The government agency AUSTRAC said it ordered the company to hire an external auditor at its own expense and report back in 60 days, adding it hopes this will remind new financial service players to take their money-tracking obligations seriously.

The regulator did not give a reason for ordering the check.

“The audit will help identify if Afterpay has developed and implemented the systems and controls it needs to ensure it complies with its obligations,” AUSTRAC CEO Nicole Rose said.

AUSTRAC presented the audit as routine, but the move puts an element of doubt into an industry that has become a favorite of Australian stock analysts due to its rapid global expansion and the ability to benefit from the growth in online shopping.

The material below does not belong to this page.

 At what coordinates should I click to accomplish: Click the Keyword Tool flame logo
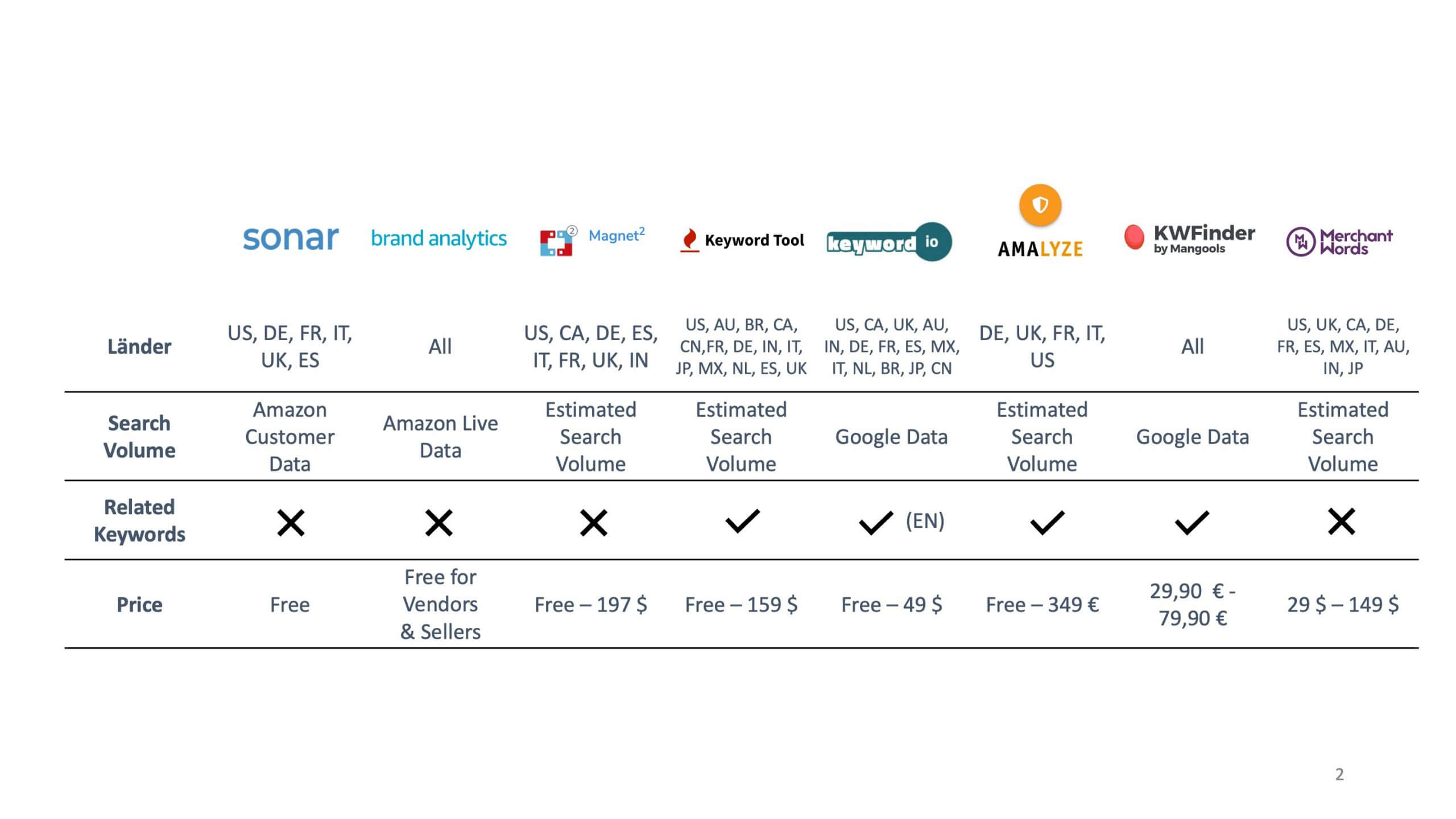click(689, 241)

BNPL players like Afterpay let shoppers buy products without paying upfront, and without the regulatory hurdle of applying for a credit card or loan. They typically make money by receiving fees from vendors.

Afterpay shares have soared to nearly 30 times their A$1 issue price just two years since listing – despite never posting a net profit – amid an ambitious plan to grow in the United States, fuelling a spike in shares of rival BNPL companies.

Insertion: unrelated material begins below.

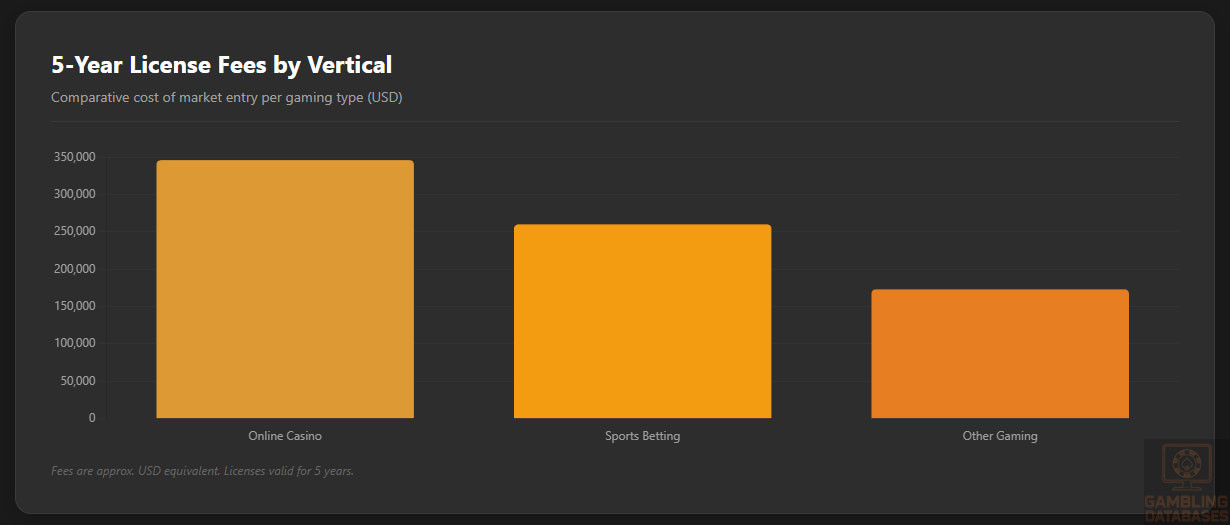Click the 50,000 y-axis tick label
Screen dimensions: 1230x525
76,381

But the stock dropped 13% on Thursday after the AUSTRAC audit order, their biggest fall since October, in a flat broader Australian market.

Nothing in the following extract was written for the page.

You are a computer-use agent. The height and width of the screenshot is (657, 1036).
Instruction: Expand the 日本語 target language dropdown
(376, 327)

Australian media had raised concerns about the BNPL model in 2018, with reports that shoppers had made purchases without needing to give their names.

About the AUSTRAC audit order, Afterpay said it had “proactively engaged” with the watchdog for months about its compliance with anti-money-laundering and counter-terrorism financing (AML/CTF) laws and had offered to hire an external auditor even before the agency formally requested it.

Afterpay said it had measures in place to comply with the law, including strict spending limits.

“Buy Now Pay Later is a new and maturing sector not only for our customers, but also for regulators, and we will continue to work closely with AUSTRAC to develop a leading compliance regime specific to our business in a transparent and cooperative manner,” it said in a statement.

BNPL represented about a sixth of the A$23 billion Australians spent shopping online in 2018, analyst reports show.

The AUSTRAC audit, however, “puts a negative overhang on the business in Australia”, said Jason Teh, chief investment officer at Vertium Asset Management.

Shares of other BNPL providers slipped on the news, with newly listed Splitit Ltd down 6%, Zip Co Ltd down 5% and FlexiGroup Ltd down 3%.

Zip told Reuters it was not in any dialogue with AUSTRAC about AML/CTF compliance, and that it did credit and identification checks on every applicant.

Splitit and FlexiGroup were not available for comment.